=== Exercise description ===
Copy the rows verbatim from the beginning through the line containing "Click the WeChat logo icon", including that line. Omit the pictures.
━━━ Source data
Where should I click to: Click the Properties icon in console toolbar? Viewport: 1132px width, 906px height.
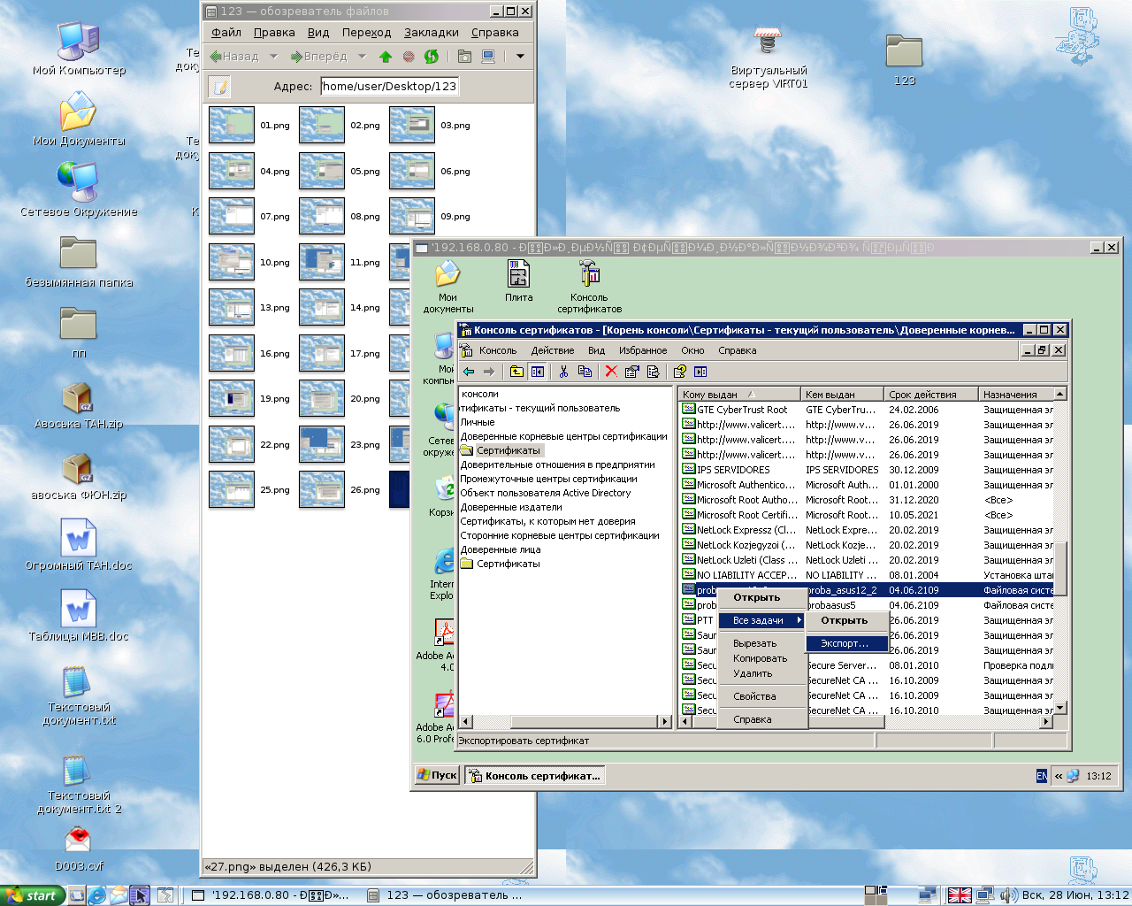click(x=631, y=372)
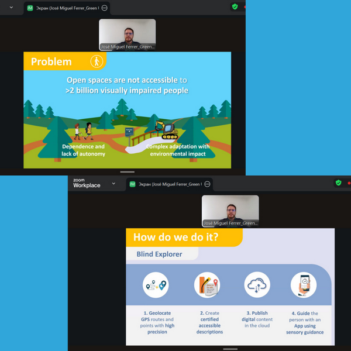Click the phone app sensory guidance icon
The width and height of the screenshot is (351, 351).
pyautogui.click(x=303, y=285)
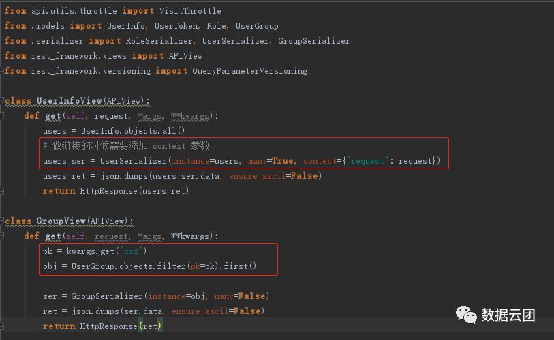Click the WeChat logo icon
This screenshot has width=554, height=340.
tap(466, 314)
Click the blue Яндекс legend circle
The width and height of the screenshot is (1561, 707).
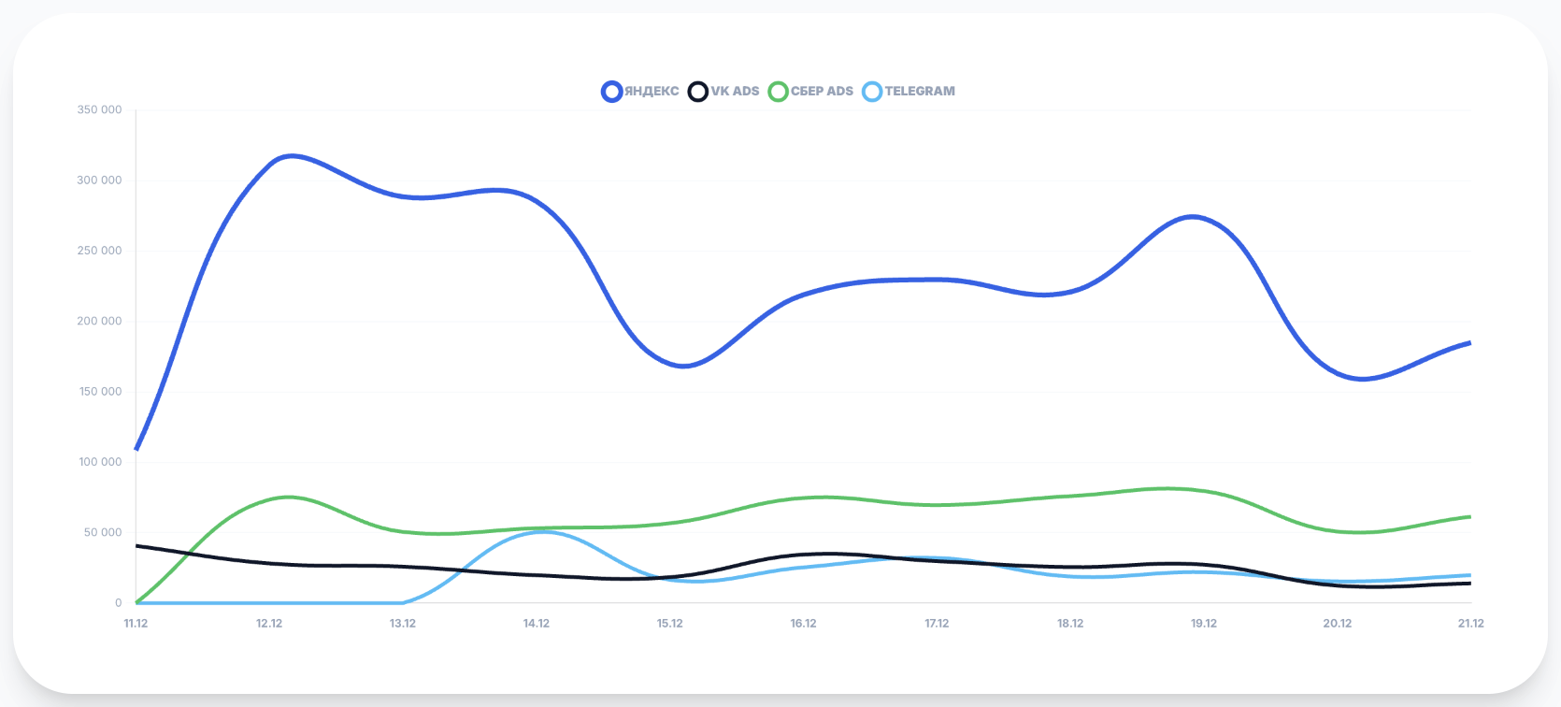(x=611, y=92)
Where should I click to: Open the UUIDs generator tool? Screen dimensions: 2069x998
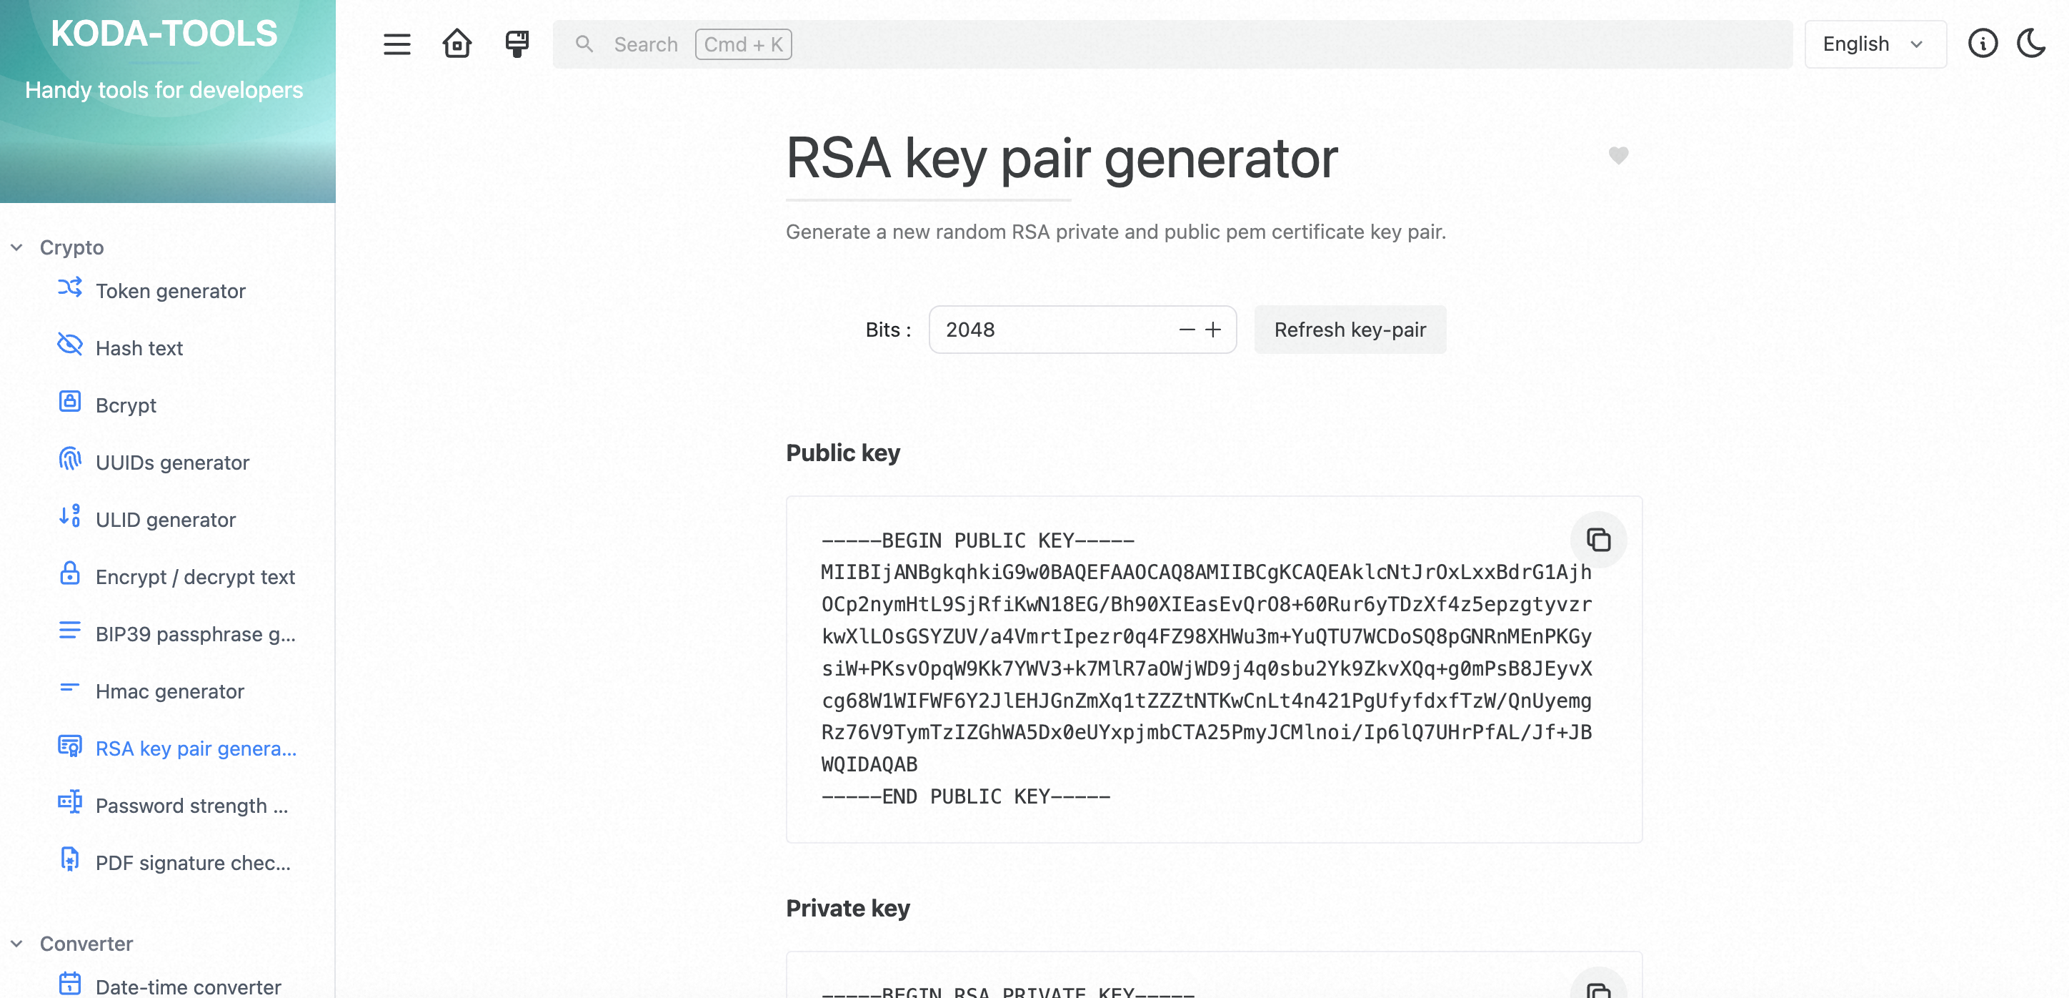coord(172,462)
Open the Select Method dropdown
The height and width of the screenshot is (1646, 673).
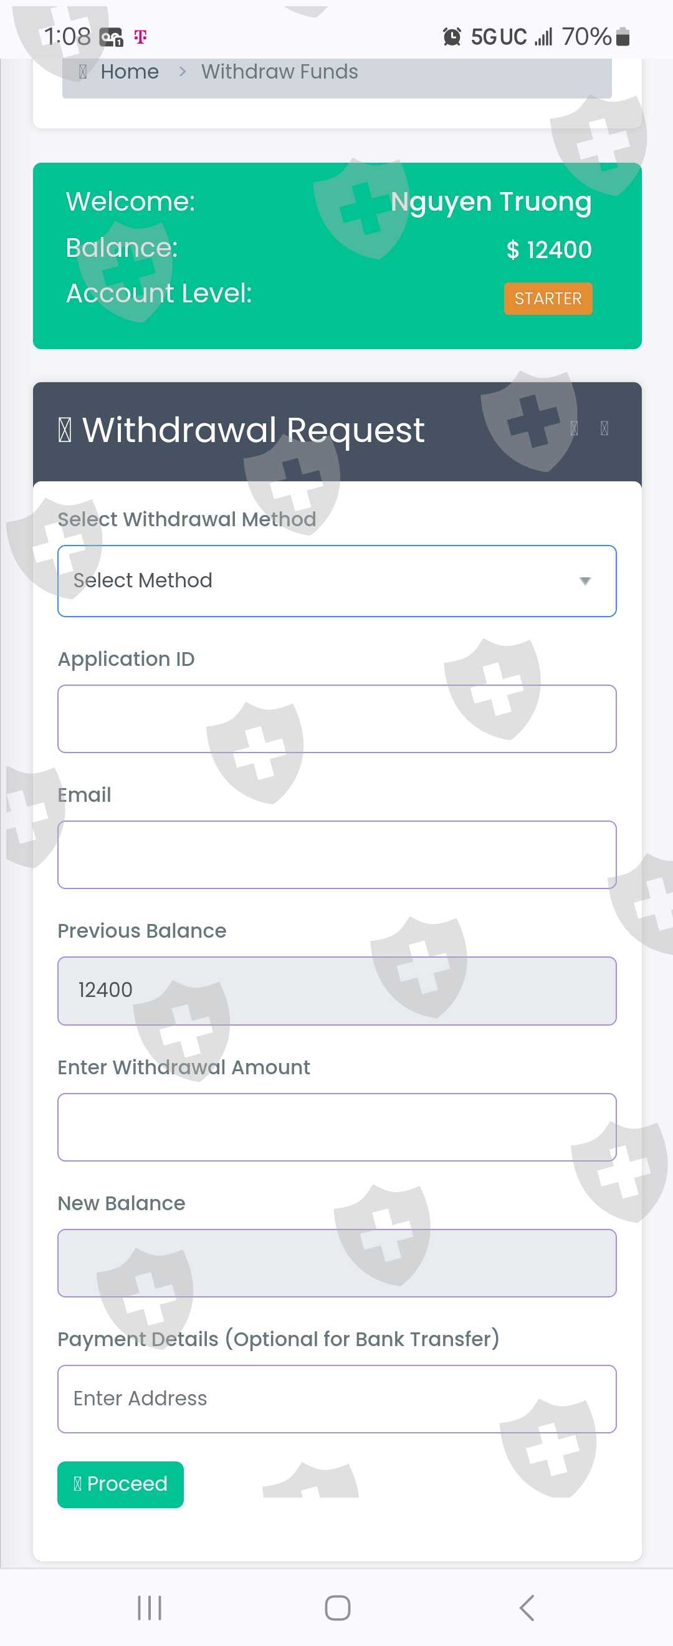[337, 580]
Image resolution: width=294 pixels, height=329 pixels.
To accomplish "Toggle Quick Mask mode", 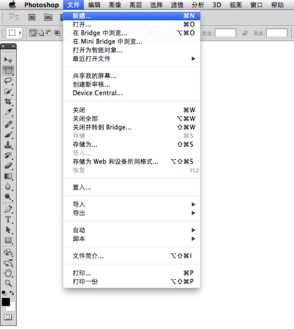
━━━━━━
=== Reply to the task ===
Where should I click to: Click the Properties icon in console toolbar? Viewport: 1132px width, 906px height.
click(x=631, y=372)
Click the phone app sensory guidance icon
The width and height of the screenshot is (351, 351).
pyautogui.click(x=303, y=285)
Click the WeChat logo icon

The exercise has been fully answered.